El presidente ruso, Vladimir Putin, prometió hoy, durante un gran mitin, la «renovación total del poder» tras las elecciones en Rusia, al tiempo que arremetía contra los «chacales» de la oposición subvencionados por Occidente.
«En los próximos meses habrá una renovación total del poder supremo del Estado», aseguró delante de 3 mil simpatizantes reunidos en el complejo deportivo de Lujniki, en Moscú, cuando faltan 11 días para las elecciones legislativas.
¨Para que esta renovación tenga lugar de manera correcta y eficaz, y para que los futuros Parlamento y presidente puedan cooperar por el bien de todos los ciudadanos, nos hace falta la victoria», indicó Putin, cabeza de lista del partido Rusia Unida en las legislativas.

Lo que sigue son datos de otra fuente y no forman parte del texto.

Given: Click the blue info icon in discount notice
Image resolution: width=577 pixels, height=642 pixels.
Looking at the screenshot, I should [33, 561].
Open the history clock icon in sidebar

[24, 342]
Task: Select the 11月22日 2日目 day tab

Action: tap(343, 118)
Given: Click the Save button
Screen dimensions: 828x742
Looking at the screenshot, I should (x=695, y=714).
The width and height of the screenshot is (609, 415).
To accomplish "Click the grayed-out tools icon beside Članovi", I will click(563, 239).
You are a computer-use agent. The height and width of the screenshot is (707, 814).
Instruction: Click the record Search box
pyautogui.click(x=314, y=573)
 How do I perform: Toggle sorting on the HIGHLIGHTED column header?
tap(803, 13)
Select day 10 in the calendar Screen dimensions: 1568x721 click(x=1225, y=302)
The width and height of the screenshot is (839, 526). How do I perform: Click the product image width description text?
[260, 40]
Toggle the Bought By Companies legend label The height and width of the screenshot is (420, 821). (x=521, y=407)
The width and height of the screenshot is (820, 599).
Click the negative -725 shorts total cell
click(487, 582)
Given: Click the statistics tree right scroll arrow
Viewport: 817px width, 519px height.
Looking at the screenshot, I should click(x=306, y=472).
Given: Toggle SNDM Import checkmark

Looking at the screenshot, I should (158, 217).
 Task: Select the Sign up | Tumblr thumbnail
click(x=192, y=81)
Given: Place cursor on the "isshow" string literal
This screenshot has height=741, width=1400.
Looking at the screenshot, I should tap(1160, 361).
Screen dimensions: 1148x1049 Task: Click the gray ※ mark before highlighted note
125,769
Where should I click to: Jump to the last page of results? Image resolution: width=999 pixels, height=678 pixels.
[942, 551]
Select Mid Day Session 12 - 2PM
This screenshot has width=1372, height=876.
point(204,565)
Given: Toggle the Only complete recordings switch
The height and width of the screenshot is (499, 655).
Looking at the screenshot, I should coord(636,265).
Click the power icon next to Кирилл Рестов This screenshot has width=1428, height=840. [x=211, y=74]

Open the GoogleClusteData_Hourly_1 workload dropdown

También insistió en la importancia de la relación entre el Kremlin y la Duma (Parlamento ruso).
Sin embargo, algunos pronostican que será el futuro jefe de la mayoría parlamentaria de Rusia Unida, que cuenta con un 67% en intención de voto, según el instituto independiente Levada.
Refiriéndose a una renovación del poder, el jefe de Estado dejó entrever que habría un nuevo presidente en marzo de 2008, pese a que se alzan voces pidiendo que Putin se presente de nuevo como candidato a ese cargo.
«Si hay una victoria en diciembre, habrá una en marzo» de 2008, añadió Putin en el mitin.
Putin dio a entender que podría estallar una «crisis» en el país si los rusos no respondían de manera satisfactoria a la llamada de Rusia Unida, que quiere transformar estas legislativas en un referéndum a su favor.
Putin cargó contra la oposición en este mitin, el primero desde que anunció su candidatura a las legislativas el 1 de octubre.
«Desafortunadamente, hay en nuestro país, personas que son como chacales delante de las embajadas extranjeras (…) Cuentan con el apoyo de fondos extranjeros», dijo, retomando las acusaciones clásicas en Rusia de un intento de golpe de Estado subvencionado desde Occidente.
«Todavía van a salir a la calle. Lo han aprendido de especialistas occidentales», añadió en el momento en el que el movimiento opositor de la Otra Rusia, del campeón de ajedrez Garry Kasparov, convocó dos manifestaciones, el sábado en Moscú, y el domingo en San Petersburgo.
Este foro de partidarios de Vladimir Putin fue organizado por el movimiento «Pro-Putin», un grupo ciudadano que llama al jefe de Estado a permanecer en el poder.